While the all-star cast spread across BABYLON plays their heart out (including a very chilling and against-type Toby Maguire), the real core of the film to me comes from Pitt and a particular scene he shares with tabloid-writer Elinor St. John (Jean Smart).

Elinor published a scathing piece in her magazine about Conrad’s fall from leading-man glory in the age of the talkies as his films have become flops and his career prospects dry up. Conrad confronts her, and she tells him that his time as an actor and an icon is up, but that he shouldn’t be sad about it.

He should enjoy it, because he is immortal now, and nothing he can do in his lifetime, regardless of his current career prospects, can change that. He will spend eternity with ghosts and angels on the screen, and every time someone views a film of his or sees his picture, he will be alive again, hundreds of years after he or Elinor are long gone from the earth.

It is in this exchange that the seeds are planted for BABYLON’s final scene.

It is the 1950’s now and Manny has long since left Hollywood behind. He goes to a local theater and catches the 1952 classic “Singin In The Rain”, a film itself about the transition from silent pictures to talkies.

He recognizes, through tears, the allusion the film makes to people he knew. He weeps, head in his hands, as his past comes rushing back to him. Then, in a dazzling display, we see the future of cinema.
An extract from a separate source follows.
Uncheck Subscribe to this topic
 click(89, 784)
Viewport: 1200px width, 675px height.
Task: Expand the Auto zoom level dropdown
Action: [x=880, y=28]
We are whisked away in a psychedelic series of vignettes and color as we see the first moving picture “The Horse in Motion” to “Intolerance”, “The Jazz Singer”, and “The Wizard of Oz” all the way to the likes of “Psycho”, “Indian Jones”, “Terminator 2”, “Tron”, and 2009’s “Avatar”.

All the while the camera dives from Manny in the balcony seat of the theater to show us the faces of the people watching these films. Young, old, black, white, men, women, children.

We see cinema for what it is- hope. Immortality. Unity. Connection. Love. Sadness.

BABYLON might be a film about actors and characters, yes, but it is a film about film coming at a time when the world is coming back together under the big-screen after a global pandemic.

In the bible, Babylon and the Tower of Babel was halted and smited by God for mankind becoming to close to him in his heavenly kingdom, But now, that is used intentionally perhaps, as a symbol for all of us coming together again.